=== Records for the exercise ===

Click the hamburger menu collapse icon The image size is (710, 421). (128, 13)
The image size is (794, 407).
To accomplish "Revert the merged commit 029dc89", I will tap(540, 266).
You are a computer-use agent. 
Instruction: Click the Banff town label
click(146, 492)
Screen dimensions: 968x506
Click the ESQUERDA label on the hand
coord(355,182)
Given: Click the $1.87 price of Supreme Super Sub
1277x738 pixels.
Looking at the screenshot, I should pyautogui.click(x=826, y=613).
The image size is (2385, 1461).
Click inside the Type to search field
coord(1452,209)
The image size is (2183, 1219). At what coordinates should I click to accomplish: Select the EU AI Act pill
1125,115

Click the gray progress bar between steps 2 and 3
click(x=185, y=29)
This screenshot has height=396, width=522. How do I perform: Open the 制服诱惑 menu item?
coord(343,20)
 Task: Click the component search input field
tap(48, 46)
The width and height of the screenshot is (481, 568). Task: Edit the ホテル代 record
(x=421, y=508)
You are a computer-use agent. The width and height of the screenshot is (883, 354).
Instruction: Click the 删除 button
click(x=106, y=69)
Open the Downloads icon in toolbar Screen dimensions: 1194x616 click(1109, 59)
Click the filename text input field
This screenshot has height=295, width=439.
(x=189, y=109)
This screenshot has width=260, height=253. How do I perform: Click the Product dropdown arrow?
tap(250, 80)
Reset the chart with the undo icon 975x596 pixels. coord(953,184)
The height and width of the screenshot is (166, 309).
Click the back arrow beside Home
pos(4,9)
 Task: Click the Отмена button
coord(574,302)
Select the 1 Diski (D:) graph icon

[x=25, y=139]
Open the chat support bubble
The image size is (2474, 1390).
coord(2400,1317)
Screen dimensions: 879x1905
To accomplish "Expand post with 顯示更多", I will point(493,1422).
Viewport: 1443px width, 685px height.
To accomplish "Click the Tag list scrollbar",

===

*Exercise prompt*
Recast the records above as a JSON list of strings with one string per line, omitting blank lines.

*Output for this task*
[
  "Click the hamburger menu collapse icon The image size is (710, 421). (128, 13)",
  "The image size is (794, 407).",
  "To accomplish \"Revert the merged commit 029dc89\", I will tap(540, 266).",
  "You are a computer-use agent. ",
  "Instruction: Click the Banff town label",
  "click(146, 492)",
  "Screen dimensions: 968x506",
  "Click the ESQUERDA label on the hand",
  "coord(355,182)",
  "Given: Click the $1.87 price of Supreme Super Sub",
  "1277x738 pixels.",
  "Looking at the screenshot, I should pyautogui.click(x=826, y=613).",
  "The image size is (2385, 1461).",
  "Click inside the Type to search field",
  "coord(1452,209)",
  "The image size is (2183, 1219). At what coordinates should I click to accomplish: Select the EU AI Act pill",
  "1125,115",
  "Click the gray progress bar between steps 2 and 3",
  "click(x=185, y=29)",
  "This screenshot has height=396, width=522. How do I perform: Open the 制服诱惑 menu item?",
  "coord(343,20)",
  " Task: Click the component search input field",
  "tap(48, 46)",
  "The width and height of the screenshot is (481, 568). Task: Edit the ホテル代 record",
  "(x=421, y=508)",
  "You are a computer-use agent. The width and height of the screenshot is (883, 354).",
  "Instruction: Click the 删除 button",
  "click(x=106, y=69)",
  "Open the Downloads icon in toolbar Screen dimensions: 1194x616 click(1109, 59)",
  "Click the filename text input field",
  "This screenshot has height=295, width=439.",
  "(x=189, y=109)",
  "This screenshot has width=260, height=253. How do I perform: Click the Product dropdown arrow?",
  "tap(250, 80)",
  "Reset the chart with the undo icon 975x596 pixels. coord(953,184)",
  "The height and width of the screenshot is (166, 309).",
  "Click the back arrow beside Home",
  "pos(4,9)",
  " Task: Click the Отмена button",
  "coord(574,302)",
  "Select the 1 Diski (D:) graph icon",
  "[x=25, y=139]",
  "Open the chat support bubble",
  "The image size is (2474, 1390).",
  "coord(2400,1317)",
  "Screen dimensions: 879x1905",
  "To accomplish \"Expand post with 顯示更多\", I will point(493,1422).",
  "Viewport: 1443px width, 685px height.",
  "To accomplish \"Click the Tag list scrollbar\","
]